Cocoa futures dropped by 4.71% (-380) in New York and 4.30% (-285) in London in the reported week.
The sharp price decline followed a forecast released by Maxar Technologies on July 17 indicating showers might continue in the week starting July 22, which would keep moisture content favorable for crop growth.
Cocoa prices had initially increased slightly during the week after higher-than-expected demand fueled by an unprecedented increase in cocoa grindings in North America, Europe and Asia indicating resilience of the market despite supply chain and pricing challenges.
According to the National Confectioners Association, North American cocoa grindings increased by 2.2% on a (year-on-year) YoY basis to 104,781 tons in Q2 2024, higher than previous estimates of a 2% decline. The European Cocoa Association reported an expected 4.1% YoY increase in cocoa grindings to 357,502 tons in the same quarter, compared to previous estimates of a 2% decline.
This sharp decline indicates a continuation of the cocoa market’s volatility, caused by shortages in Ghana and Ivory Coast, disease, adverse weather, and insecurity (illegal smuggling and mining in cocoa-producing areas).
Concern over the availability of cocoa beans for buyers is the primary driver of the current price volatility, especially in ports, Ghana, and the Ivory Coast.
However, dwindling ICE-monitored inventories held in US ports is a continuing bullish factor in cocoa future prices.
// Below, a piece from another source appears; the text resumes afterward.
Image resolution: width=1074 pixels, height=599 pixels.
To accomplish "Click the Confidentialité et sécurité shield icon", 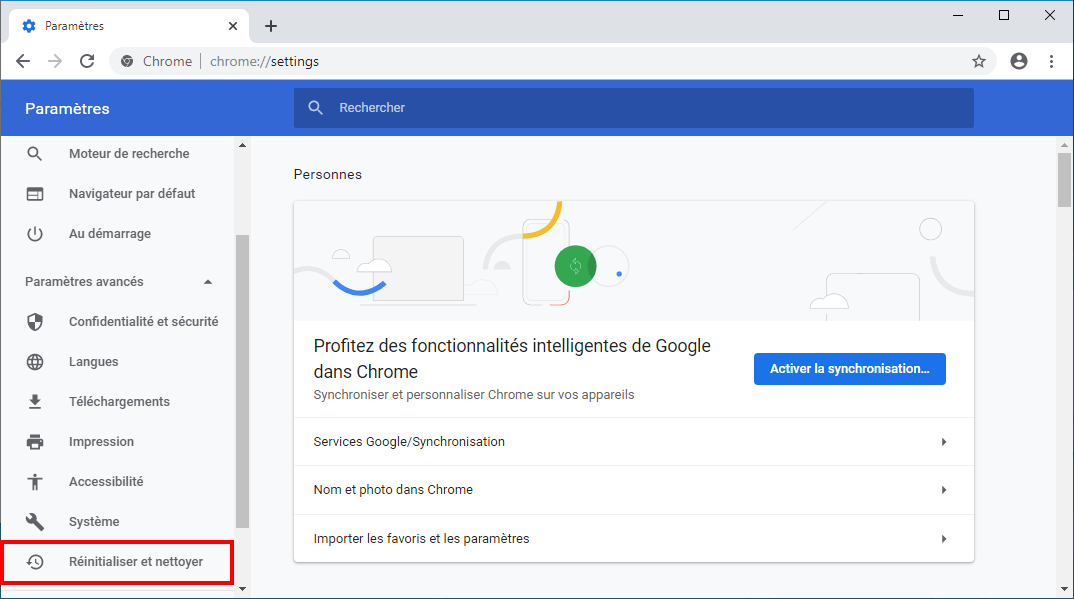I will coord(35,322).

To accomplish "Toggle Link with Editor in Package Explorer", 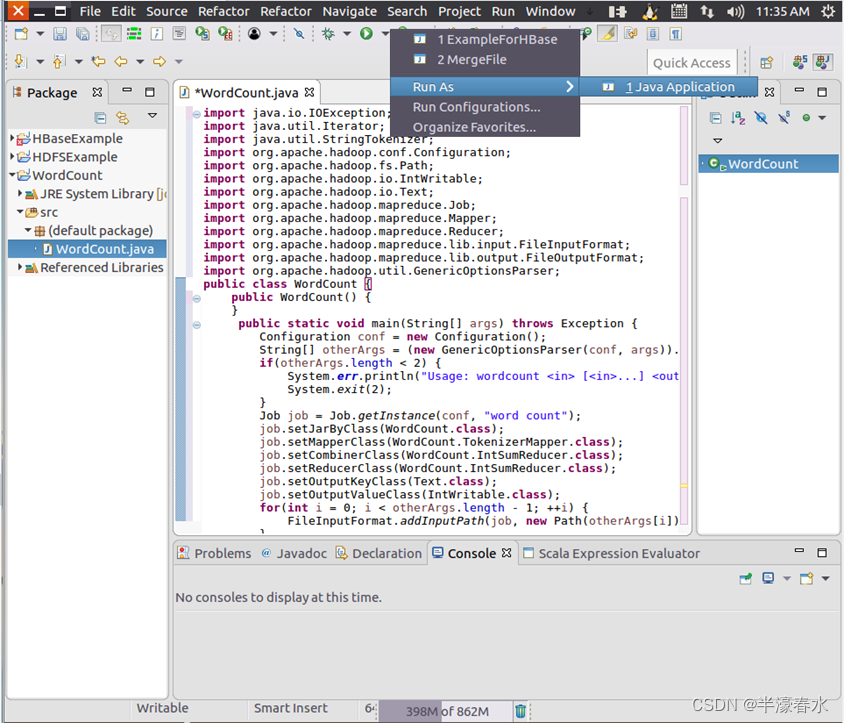I will click(x=123, y=118).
ICE inventories fell to a 3 and a half year low of 3.24 million bags in early July caused a sharp increase in prices.
Government data released on July 17 revealing Ivory Coast shipped 1.61 million tons of the crop to ports between the start of the 2023/2024 season to July 14, a decline of 29%, caused a bullish ripple in the market.
Ghana’s cocoa regulator projected the country’s production would rebound to 700,000 tons in the 2024/2025 season compared to the estimated 429,000 in the current season, which caused a bearish ripple in the market.
The current volatility is expected to continue until harvests in the 2024/2025 season are realized.